Wadjet Eye’s upcoming point-and-click adventure game, Primordia, follows the adventures of Horatio Nullbuilt version 5, a monk-like robo-hermit living in the desert wastes. It’s a harsh life, but he resists the temptation of moving to Metropol, a city of glass and light where power flows freely to all it’s inhabitants. That last part is important because the world of Primordia is populated entirely by robots so having access to power is, naturally, very big deal. That said, when a large, lumbering, not-very-loquacious robot breaks into Horatio’s home and steals his power-core, recovering it becomes priority number one.
Horatio’s not alone in the task. He’s accompanied by a wise-cracking sidekick named Crispin Horatiobuilt because he was built by Horatio. This begs the question: if Horatio built Crispin, who built Horatio? Not even our hero knows the answer to that, but I suspect he’ll learn all about it in the final game. I’d really like to be less coy about it, but the events that take place in the preview copy are much to enthralling for me to spoil. Suffice it to say: Primordia is a game that lures you in with a superficial problem—finding a new power core—then hooks you by offering up some suggestive questions during the hour or so it takes to accomplish that.

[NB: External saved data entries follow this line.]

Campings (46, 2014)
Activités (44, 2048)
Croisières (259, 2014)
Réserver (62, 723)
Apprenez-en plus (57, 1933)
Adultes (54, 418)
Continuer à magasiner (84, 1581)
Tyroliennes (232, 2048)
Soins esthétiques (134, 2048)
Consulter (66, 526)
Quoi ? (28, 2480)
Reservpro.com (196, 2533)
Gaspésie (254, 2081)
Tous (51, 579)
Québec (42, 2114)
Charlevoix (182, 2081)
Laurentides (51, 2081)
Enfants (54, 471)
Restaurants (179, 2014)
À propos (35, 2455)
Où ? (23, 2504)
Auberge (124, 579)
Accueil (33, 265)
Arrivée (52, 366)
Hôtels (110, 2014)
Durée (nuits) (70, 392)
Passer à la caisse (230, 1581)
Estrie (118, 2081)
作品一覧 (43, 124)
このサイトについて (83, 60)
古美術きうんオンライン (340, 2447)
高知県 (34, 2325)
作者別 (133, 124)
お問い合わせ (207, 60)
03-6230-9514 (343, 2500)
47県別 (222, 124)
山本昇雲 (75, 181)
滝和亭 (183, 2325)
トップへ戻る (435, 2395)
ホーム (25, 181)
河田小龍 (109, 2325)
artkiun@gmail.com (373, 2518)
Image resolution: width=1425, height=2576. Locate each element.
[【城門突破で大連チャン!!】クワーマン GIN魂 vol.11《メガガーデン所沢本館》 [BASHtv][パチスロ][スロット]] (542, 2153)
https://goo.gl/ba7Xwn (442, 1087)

While I won’t talk about the story, I will talk more about the characters, all of whom are memorable in some way or other. Horatio is stoic and silent, ever professional. Crispin, his comical compatriot, is a perfect foil who rarely, if ever, veers into annoying sidekick territory. Ever-Faithful, a religious zealot you meet early on, speaks in the calm tone of a person of unshakeable faith. Even the Neanderthal-like thug who steals Horatio’s power-core sticks out in my mind, a single-minded personality perfectly portrayed by a few uttered words. The writing behind these characters is sharp, but it’s the voice-work that make them come to life. Every actor feels perfectly cast for their role. Again Ever-Faithful is the standout here, trumping even the work of Logan Cunningham (famed as the narrator from Bastion) who voices Horatio.
Mechanically, Primordia’s gameplay is standard point-and-click adventure stuff. Left-clicking interacts with a thing while right-clicking gives you a description of it. You can direct Crispin to carry out tasks by clicking his icon in the menu bar then clicking something on-screen, and using inventory items follows a similar process. There’s a datapod that stores important information you come across and a map you’ll use to travel between locations. Refreshingly there’s no tutorial for any of this, at least in the preview copy; you’ll just have to figure it out by poking around, which doesn’t take too long because it’s all intuitive enough.
The puzzles I encountered are less “puzzle-like” and more along the line of obstacles to be overcome. Find the pieces to repair the backup-power generator, find the pieces you need to build a scanner, figure out how to reboot the giant robot brain, and so forth. Some are trickier than others, but none are particularly difficult because all the solutions make sense. Hopefully the final game maintains this because nothing is more frustrating than being pulled out of a wonderful adventure by an obtuse puzzle.
Overall, the preview copy of Primordia has left me excited to play the final product. It promises to be a well-written adventure with lots of memorable moments, and we’ll find out if it delivers on the expected release date of December 5th.